[edit]

# Reduced-Rank Regression with Operator Norm Error

*Proceedings of Thirty Fourth Conference on Learning Theory*, PMLR 134:2679-2716, 2021.

#### Abstract

A common data analysis task is the reduced-rank regression problem: $$\min_{\textrm{rank-}k X} \|AX-B\|,$$ where $A \in \mathbb{R}^{n \times c}$ and $B \in \mathbb{R}^{n \times d}$ are given large matrices and $\|\cdot\|$ is some norm. Here the unknown matrix $X \in \mathbb{R}^{c \times d}$ is constrained to be of rank $k$ as it results in a significant parameter reduction of the solution when $c$ and $d$ are large. In the case of Frobenius norm error, there is a standard closed form solution to this problem and a fast algorithm to find a $(1+\varepsilon)$-approximate solution. However, for the important case of operator norm error, no closed form solution is known and the fastest known algorithms take singular value decomposition time. We give the first randomized algorithms for this problem running in time $$(nnz{(A)} + nnz{(B)} + c^2) \cdot k/\varepsilon^{1.5} + (n+d)k^2/\epsilon + c^{\omega},$$ up to a polylogarithmic factor involving condition numbers, matrix dimensions, and dependence on $1/\varepsilon$. Here $nnz{(M)}$ denotes the number of non-zero entries of a matrix $M$, and $\omega$ is the exponent of matrix multiplication.
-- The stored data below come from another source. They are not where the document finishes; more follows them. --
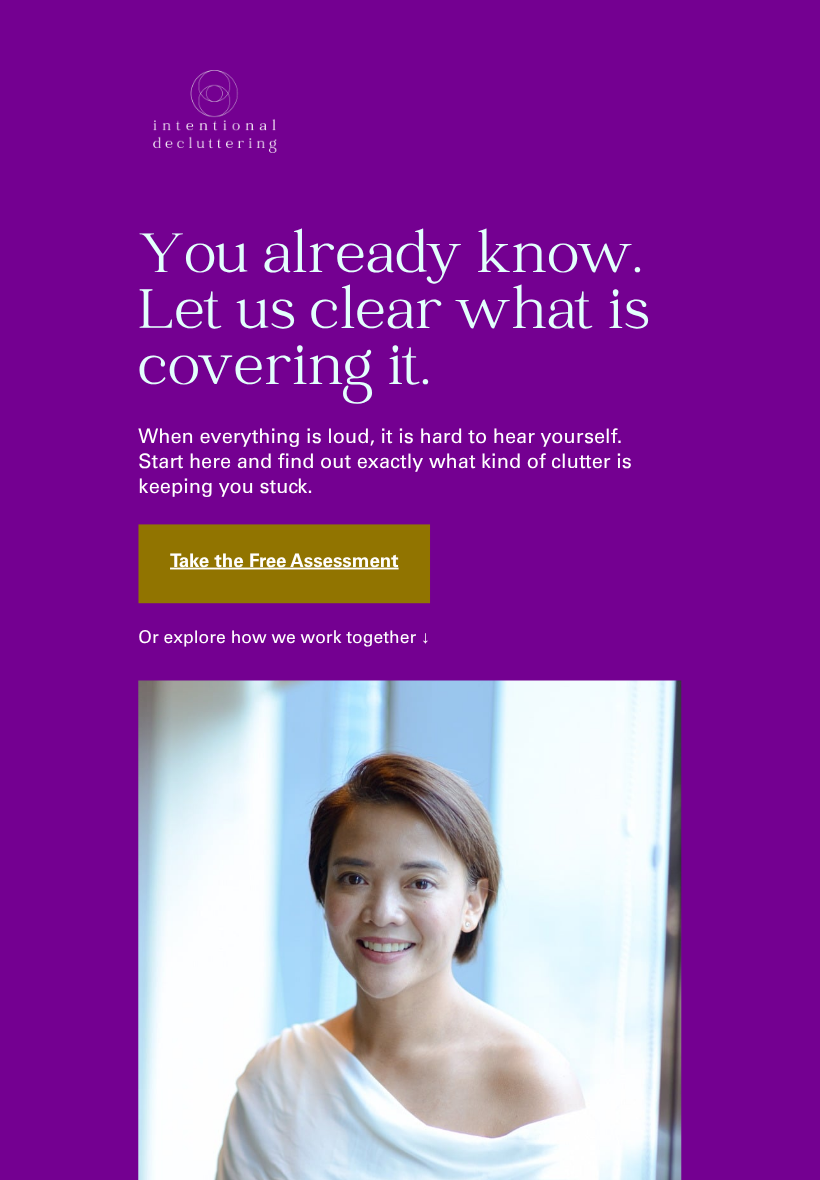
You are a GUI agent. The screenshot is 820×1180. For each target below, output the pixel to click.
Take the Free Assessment (284, 563)
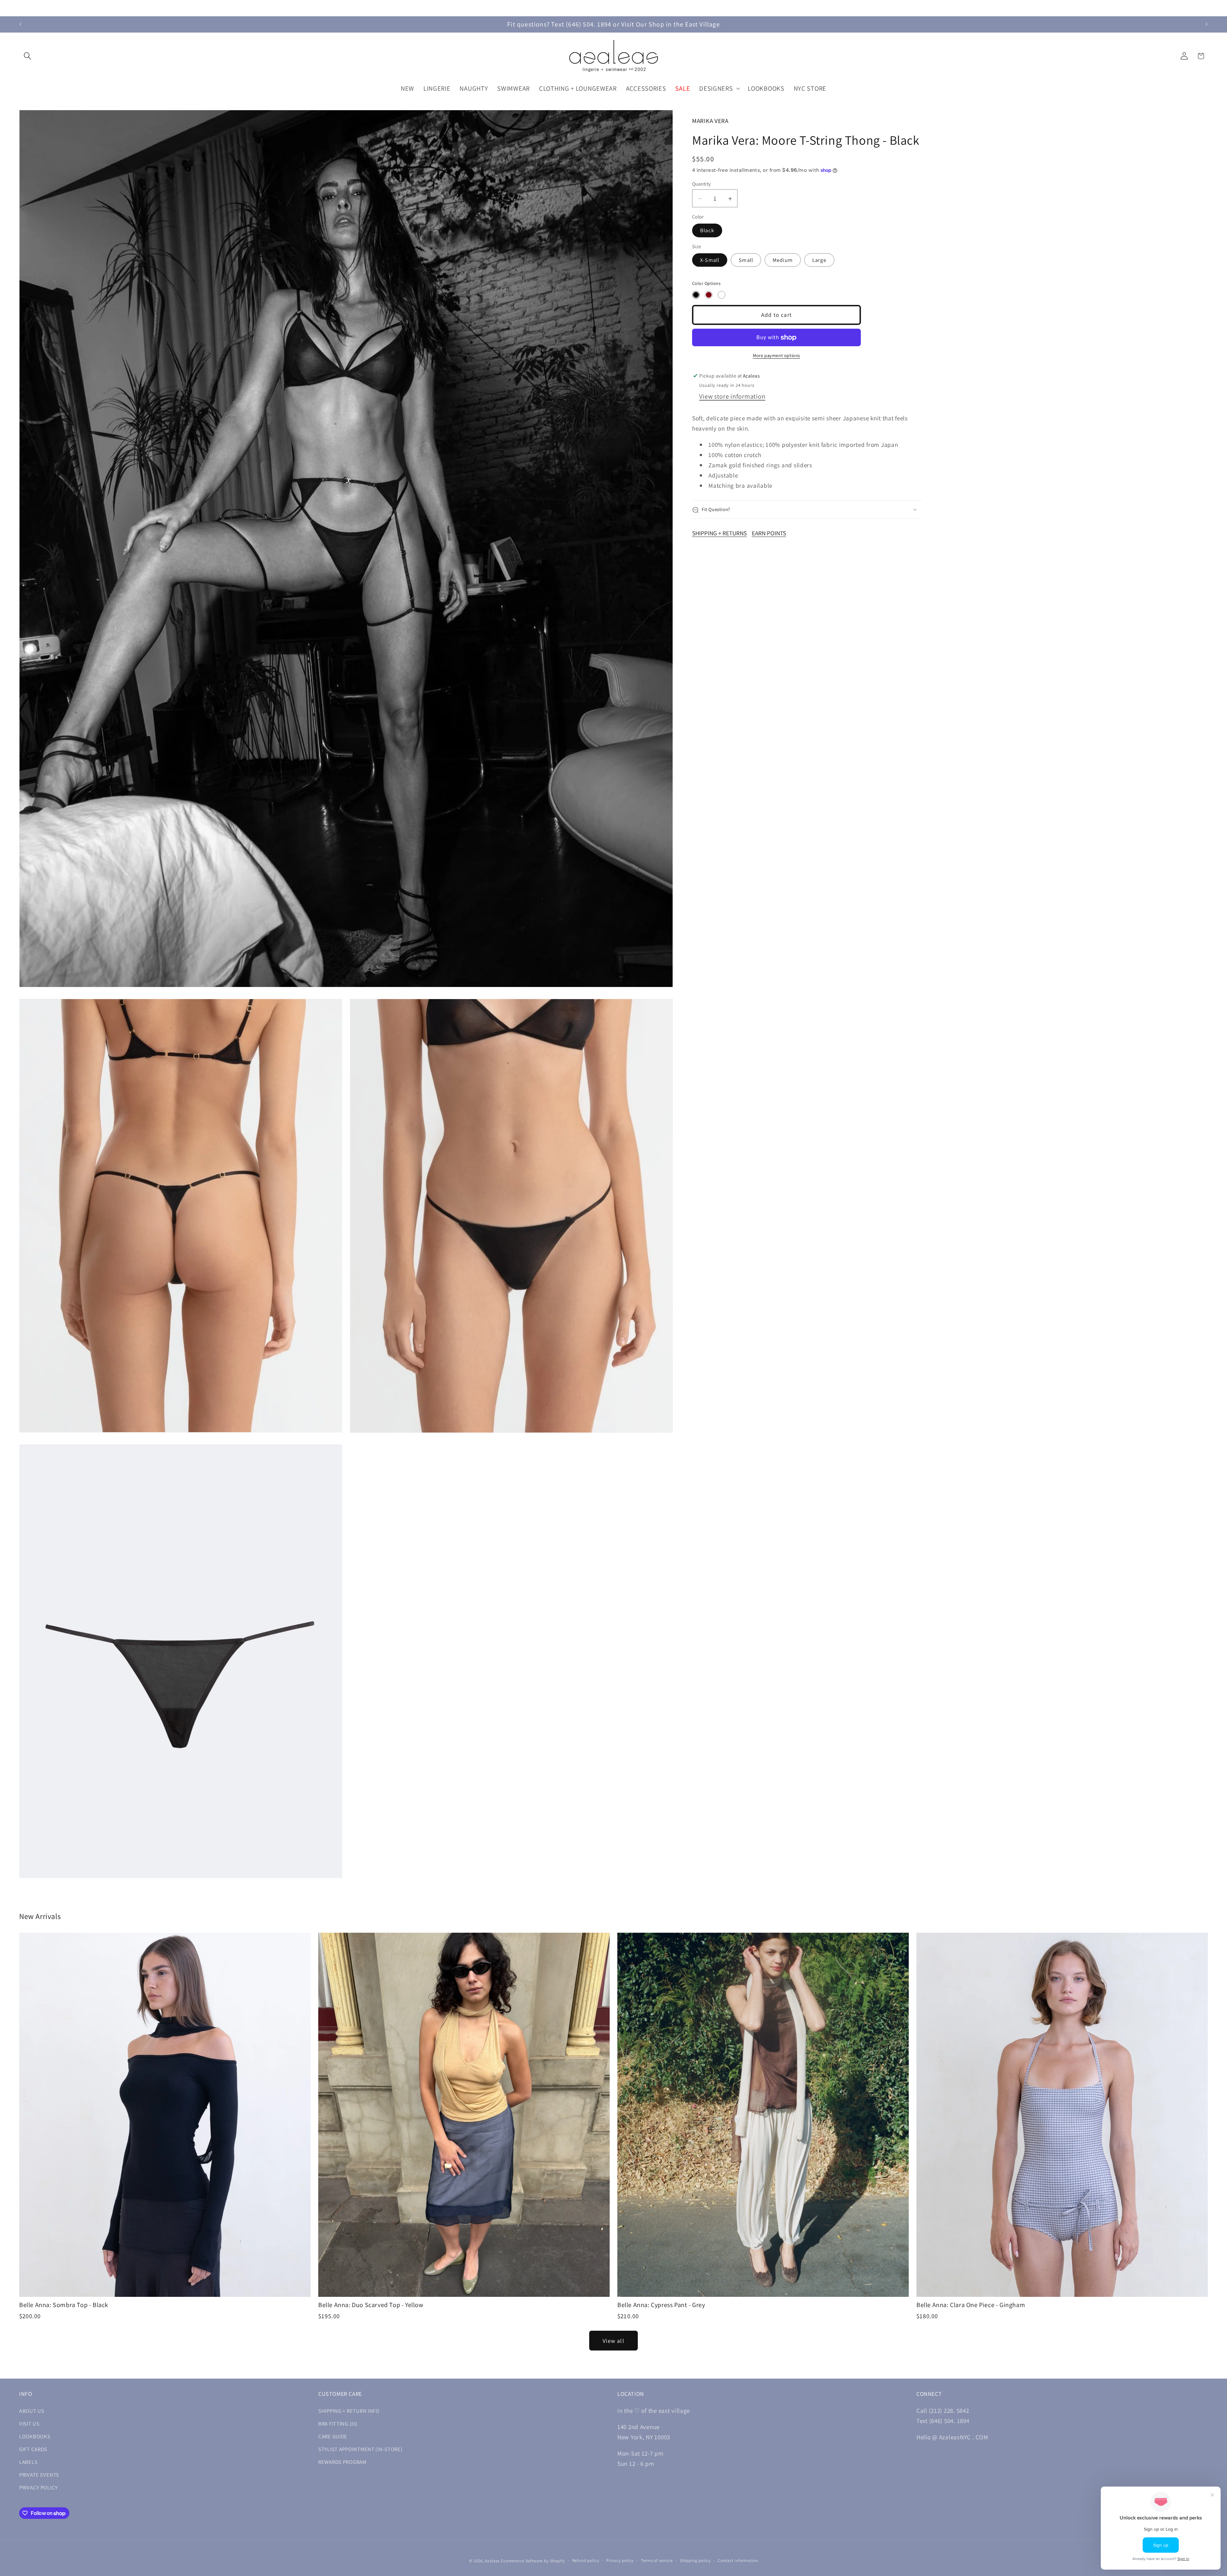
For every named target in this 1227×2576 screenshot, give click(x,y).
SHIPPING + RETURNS (719, 533)
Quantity (701, 183)
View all (613, 2340)
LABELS (28, 2461)
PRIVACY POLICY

As both (1) spectral low rank approximation ($A = B$) and (2) linear system solving ($n = c$ and $d = 1$) are special cases, our time cannot be improved by more than a $1/\varepsilon$ factor (up to polylogarithmic factors) without a major breakthrough in linear algebra. Interestingly, known techniques for low rank approximation, such as alternating minimization or sketch-and-solve, provably fail for this problem. Instead, our algorithm uses an existential characterization of a solution, together with Krylov methods, low degree polynomial approximation, and sketching-based preconditioning.